Psych MEQs / SAQsIntellectual disability psychiatry — Down syndrome

Psych MEQs / SAQs · Intellectual disability psychiatry — Down syndrome

Down syndrome and mental health (MEQ)

FRANZCP-style MEQ on depression versus dementia in Down syndrome, medical mimics, APP mechanism, DSQIID/CAMDEX tools and management.

20 marks20 min
On this page & tools

Target exams

FRANZCPMRCPsychABPNMD-DNB

Target exams

FRANZCPMRCPsychABPNMD-DNB
Prompt
A 49-year-old woman with Down syndrome and moderate intellectual disability, who previously enjoyed her day programme and lived with supportive parents, has 3 months of progressive withdrawal, reduced speech, weight loss of 4 kg, tearfulness and new incontinence.

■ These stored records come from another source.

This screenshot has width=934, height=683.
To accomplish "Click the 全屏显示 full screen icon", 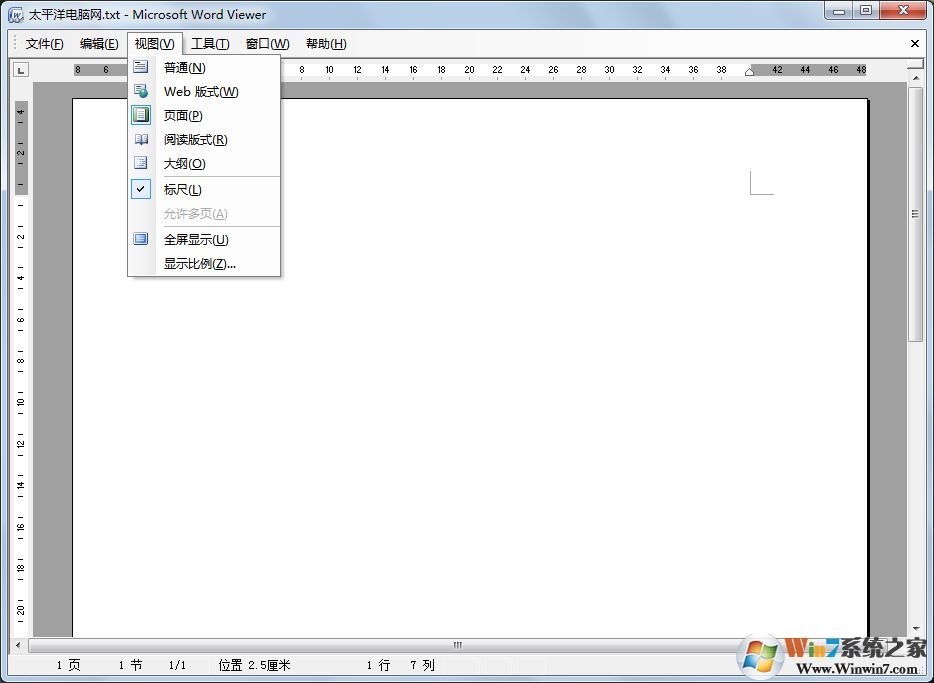I will 141,239.
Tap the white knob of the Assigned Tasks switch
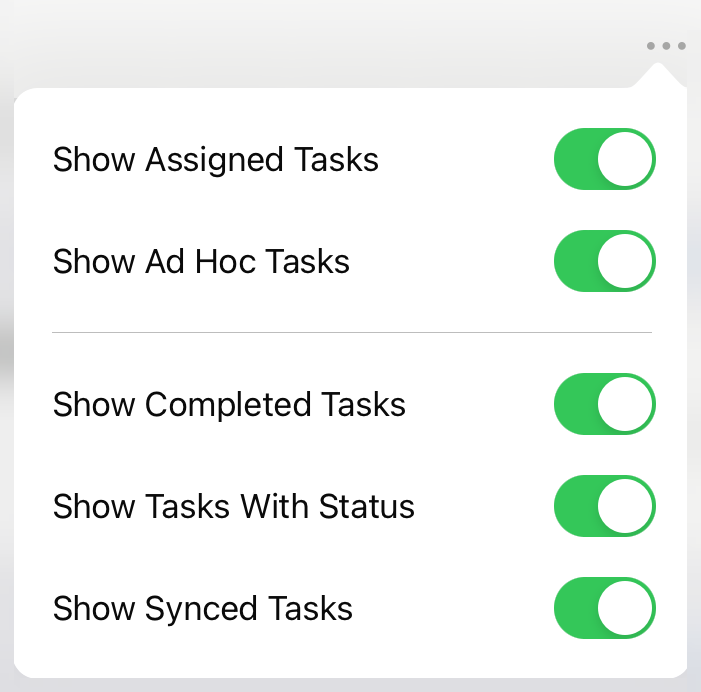Viewport: 701px width, 692px height. click(625, 159)
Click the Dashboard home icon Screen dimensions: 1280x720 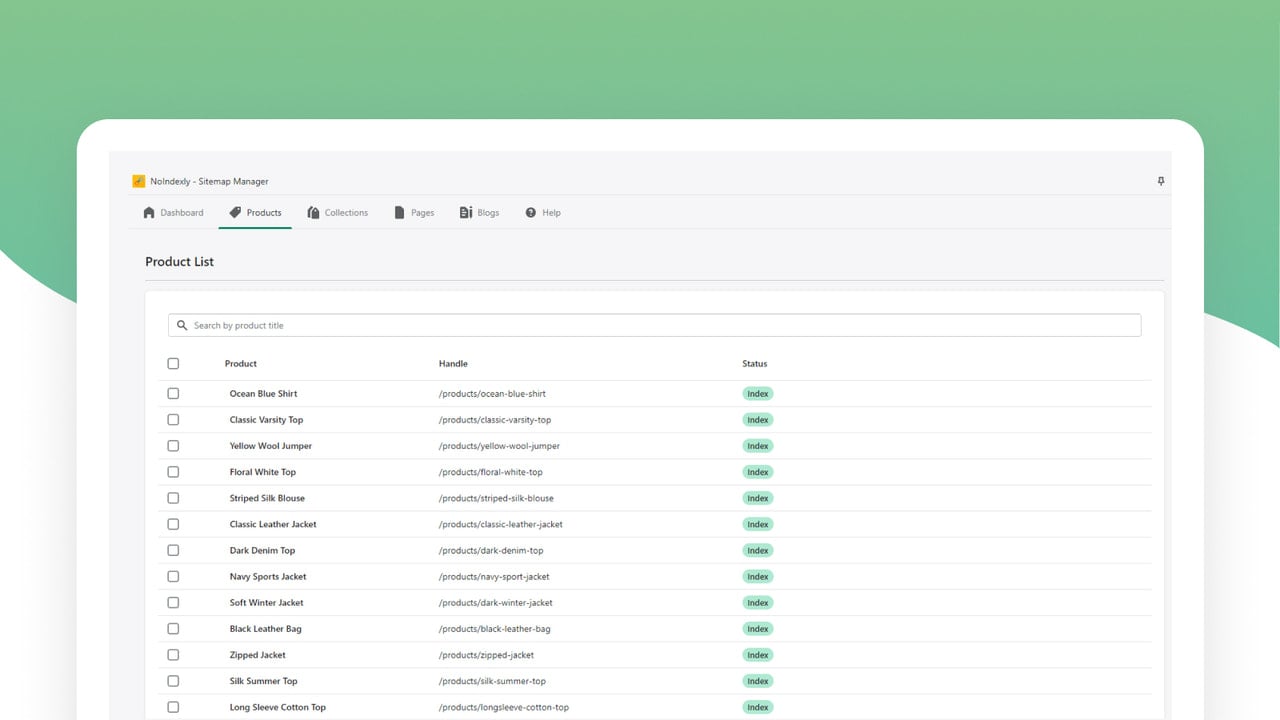coord(149,212)
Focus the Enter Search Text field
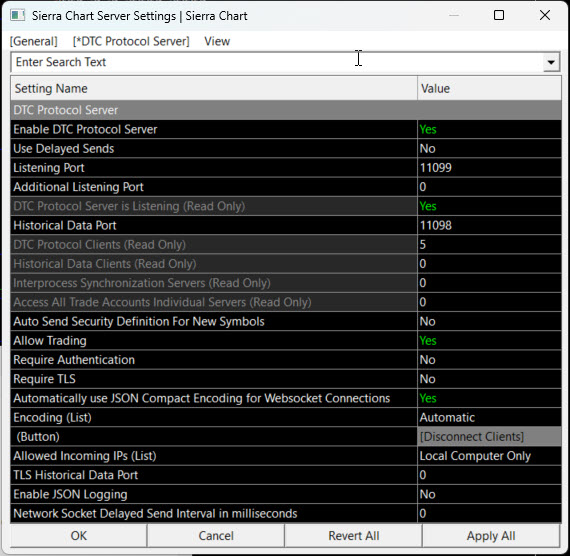Image resolution: width=570 pixels, height=556 pixels. click(277, 62)
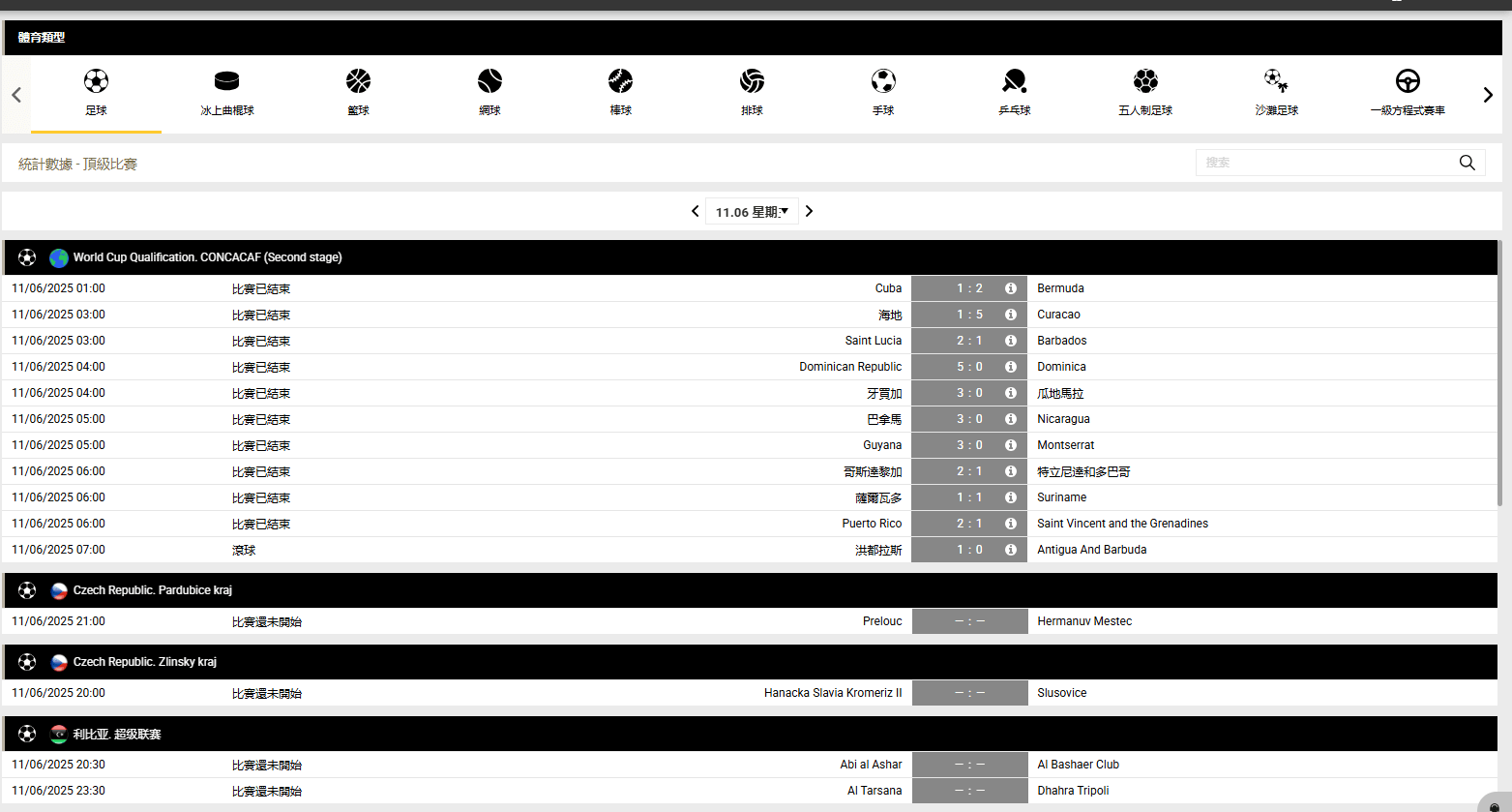
Task: Switch to 排球 volleyball category
Action: click(x=752, y=81)
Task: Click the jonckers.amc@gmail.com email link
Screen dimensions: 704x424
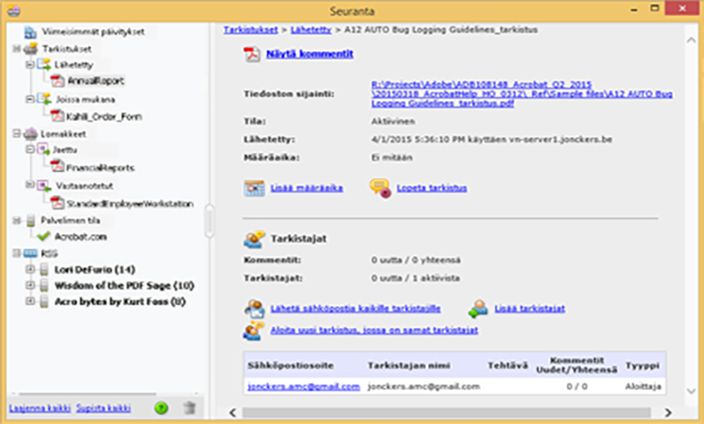Action: [304, 386]
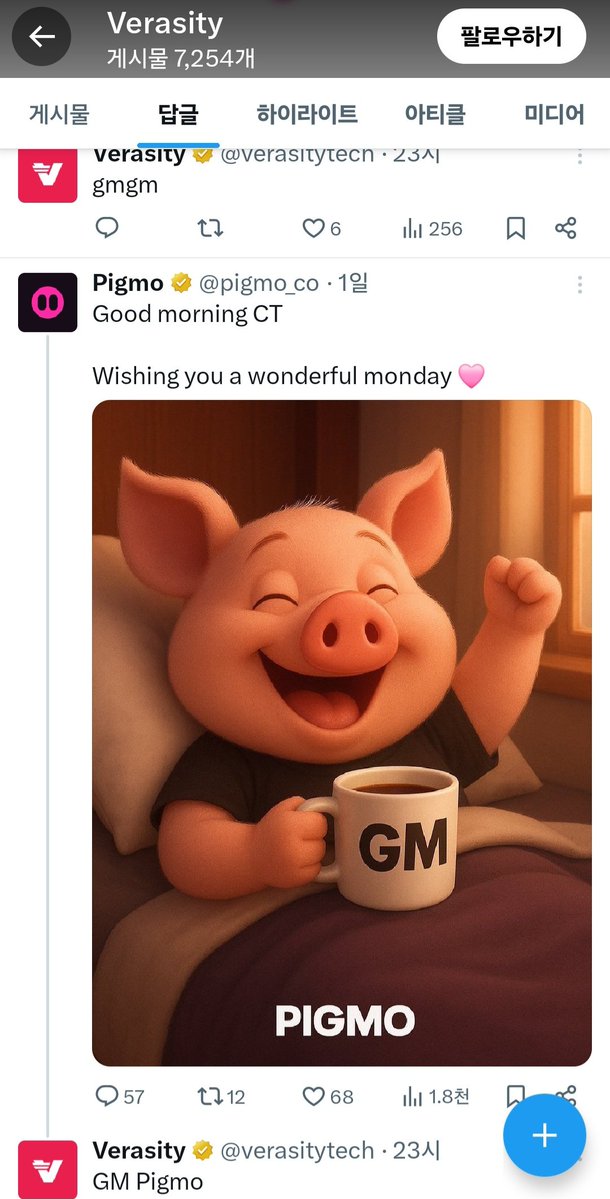This screenshot has width=610, height=1199.
Task: Reply to the gmgm post
Action: click(x=106, y=228)
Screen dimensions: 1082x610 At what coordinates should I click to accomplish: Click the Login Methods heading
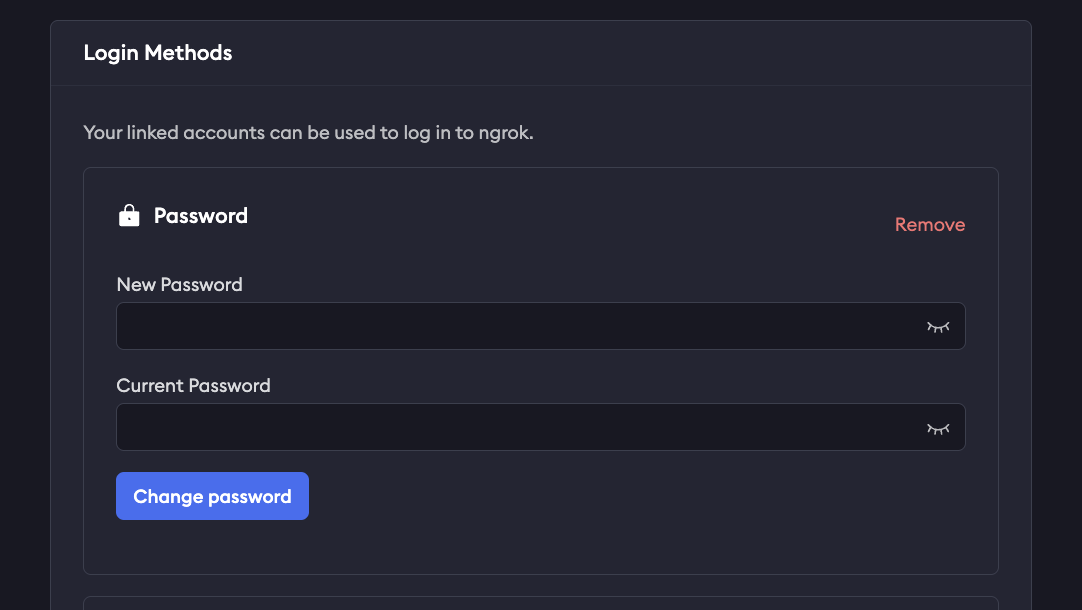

Parents worry she has 'early Alzheimer disease' after reading online. TSH was last checked 4 years ago. She snores loudly. (i) List the priority differential diagnoses. (ii) Outline history, MSE and investigation plan. (iii) Explain the neurobiological basis of Alzheimer risk in DS. (iv) Describe assessment tools for dementia in DS. (v) Outline management if depression is primary versus if progressive Alzheimer dementia is confirmed. (20 marks)

Model answer

Reveal model answer

(i) Priority differentials. Major depression; Alzheimer-type dementia (DS-associated); mixed depression and emerging dementia; hypothyroidism; obstructive sleep apnoea; sensory impairment (hearing/vision); delirium/infection; medication effects; pain/constipation; grief or environmental change; abuse/neglect. Do not collapse to “only Alzheimer” on first presentation.[1][3][7]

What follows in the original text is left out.